Lippincott Williams & Wilkins, Inc., Philadelphia
Role of High-Affinity Dopamine Uptake and Impulse Activity in the Appearance of Extracellular Dopamine in Striatum After Administration of Exogenous L-DOPA
Studies in Intact and 6-Hydroxydopamine-Treated Rats
Article first published online: 25 DEC 2001
Journal of Neurochemistry
Volume 72, Issue 4, pages 1516–1522, April 1999
How to Cite
Miller, D. W. and Abercrombie, E. D. (1999), Role of High-Affinity Dopamine Uptake and Impulse Activity in the Appearance of Extracellular Dopamine in Striatum After Administration of Exogenous L-DOPA. Journal of Neurochemistry, 72: 1516–1522. doi: 10.1046/j.1471-4159.1999.721516.x
Abbreviations used: AADC, aromatic amino acid decarboxylase; DA, dopamine; 6-OHDA, 6-hydroxydopamine; TTX, tetrodotoxin.

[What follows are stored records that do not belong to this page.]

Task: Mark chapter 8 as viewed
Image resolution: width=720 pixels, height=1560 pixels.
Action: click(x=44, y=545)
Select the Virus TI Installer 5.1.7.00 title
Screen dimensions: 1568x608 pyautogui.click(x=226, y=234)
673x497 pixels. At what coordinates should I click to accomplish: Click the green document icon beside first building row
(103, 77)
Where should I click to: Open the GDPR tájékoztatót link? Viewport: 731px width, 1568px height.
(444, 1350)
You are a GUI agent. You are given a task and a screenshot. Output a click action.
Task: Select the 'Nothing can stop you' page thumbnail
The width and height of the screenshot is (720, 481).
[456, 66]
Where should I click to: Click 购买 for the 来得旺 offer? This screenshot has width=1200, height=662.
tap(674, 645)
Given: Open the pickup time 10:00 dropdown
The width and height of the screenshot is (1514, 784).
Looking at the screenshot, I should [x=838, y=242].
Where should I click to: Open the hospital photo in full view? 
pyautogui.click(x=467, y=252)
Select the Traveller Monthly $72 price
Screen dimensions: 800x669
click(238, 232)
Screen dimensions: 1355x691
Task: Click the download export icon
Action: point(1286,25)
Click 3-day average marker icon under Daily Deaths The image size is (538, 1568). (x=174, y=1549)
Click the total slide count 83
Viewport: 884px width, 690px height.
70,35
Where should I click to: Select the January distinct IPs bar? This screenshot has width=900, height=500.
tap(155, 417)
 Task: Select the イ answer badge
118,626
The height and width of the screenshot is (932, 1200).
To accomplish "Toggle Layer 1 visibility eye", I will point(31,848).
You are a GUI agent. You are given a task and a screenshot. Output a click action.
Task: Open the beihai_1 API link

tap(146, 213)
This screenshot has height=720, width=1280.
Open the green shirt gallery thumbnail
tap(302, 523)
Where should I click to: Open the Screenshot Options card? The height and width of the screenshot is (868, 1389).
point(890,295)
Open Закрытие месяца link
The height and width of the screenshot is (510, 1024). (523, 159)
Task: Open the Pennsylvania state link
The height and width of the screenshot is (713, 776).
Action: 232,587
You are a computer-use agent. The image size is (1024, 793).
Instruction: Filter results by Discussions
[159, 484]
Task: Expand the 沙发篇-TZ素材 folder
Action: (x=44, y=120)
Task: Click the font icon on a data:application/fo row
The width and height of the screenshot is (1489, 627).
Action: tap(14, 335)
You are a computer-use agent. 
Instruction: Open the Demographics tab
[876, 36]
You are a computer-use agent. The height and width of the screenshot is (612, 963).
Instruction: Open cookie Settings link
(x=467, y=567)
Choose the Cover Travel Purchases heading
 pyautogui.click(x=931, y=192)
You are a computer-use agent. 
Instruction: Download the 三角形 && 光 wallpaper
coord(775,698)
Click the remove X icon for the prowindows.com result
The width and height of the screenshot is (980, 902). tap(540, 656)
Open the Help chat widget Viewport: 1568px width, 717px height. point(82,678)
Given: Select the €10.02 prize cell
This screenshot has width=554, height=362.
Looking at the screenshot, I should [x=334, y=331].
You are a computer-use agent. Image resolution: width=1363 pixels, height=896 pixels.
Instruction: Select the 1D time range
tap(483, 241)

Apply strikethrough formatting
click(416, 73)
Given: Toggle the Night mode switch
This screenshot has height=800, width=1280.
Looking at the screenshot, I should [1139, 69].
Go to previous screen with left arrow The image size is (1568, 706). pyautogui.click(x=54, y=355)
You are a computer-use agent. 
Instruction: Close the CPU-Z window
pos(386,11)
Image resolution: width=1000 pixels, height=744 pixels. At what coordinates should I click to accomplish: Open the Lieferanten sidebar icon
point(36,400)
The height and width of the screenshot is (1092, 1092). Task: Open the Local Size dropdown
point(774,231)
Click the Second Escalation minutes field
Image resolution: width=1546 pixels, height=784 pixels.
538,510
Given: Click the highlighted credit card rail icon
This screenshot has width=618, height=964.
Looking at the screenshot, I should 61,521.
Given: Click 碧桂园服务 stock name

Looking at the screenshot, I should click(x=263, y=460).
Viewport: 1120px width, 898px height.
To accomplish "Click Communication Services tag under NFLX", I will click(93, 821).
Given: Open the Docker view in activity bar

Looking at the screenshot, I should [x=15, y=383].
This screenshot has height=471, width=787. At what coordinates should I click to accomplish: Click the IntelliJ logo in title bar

- Issue published online: 25 DEC 2001
- Article first published online: 25 DEC 2001
- Parkinson’s disease;
- Aromatic amino acid decarboxylase;
Abstract: The differential behavioral and neurochemical effects of exogenous L-DOPA in animals with intact versus dopamine (DA)-denervated striata raise questions regarding the role of DA terminals in the regulation of dopaminergic neurotransmission after administration of exogenous L-DOPA. In vivo microdialysis was used to monitor the effect of exogenous L-DOPA on extracellular DA in intact and DA-denervated striata of awake rats. In intact striatum, a small increase in extracellular DA was observed after administration of L-DOPA (50 mg/kg i.p.) but in DA-denervated striatum a much larger increase in extracellular DA was elicited. Additional experiments assessed the role of high-affinity DA uptake and impulse-dependent neurotransmitter release in the effect of exogenous L-DOPA on extracellular DA in striatum. Pretreatment with GBR-12909 (20 mg/kg i.p.), a selective DA uptake inhibitor, enhanced the ability of L-DOPA to increase extracellular DA in intact striatum. However, in DA-denervated striatum, inhibition of DA uptake did not alter the extracellular DA response to L-DOPA. Impulse-dependent neurotransmitter release was blocked by the infusion of tetrodotoxin (TTX; 1 μM), an inhibitor of fast sodium channels, through the dialysis probe. Application of TTX significantly attenuated the L-DOPA-induced increase in extracellular DA observed in striatum of intact rats pretreated with GBR-12909. In a similar manner, TTX infusion significantly attenuated the increase in extracellular DA typically observed in striatum of 6-OHDA-lesioned rats after the administration of L-DOPA. The present results indicate that DA terminals, via high-affinity uptake, play a crucial role in the clearance of extracellular DA formed from exogenous L-DOPA in intact striatum. This regulatory mechanism is absent in the DA-denervated striatum. In addition, this study has shown that DA synthesized from exogenous L-DOPA primarily is released by an impulse-dependent mechanism in both intact and DA-denervated striatum. The latter result suggests an important role for a nondopaminergic neuronal element in striatum that serves as the primary source of extracellular DA formed from exogenous L-DOPA.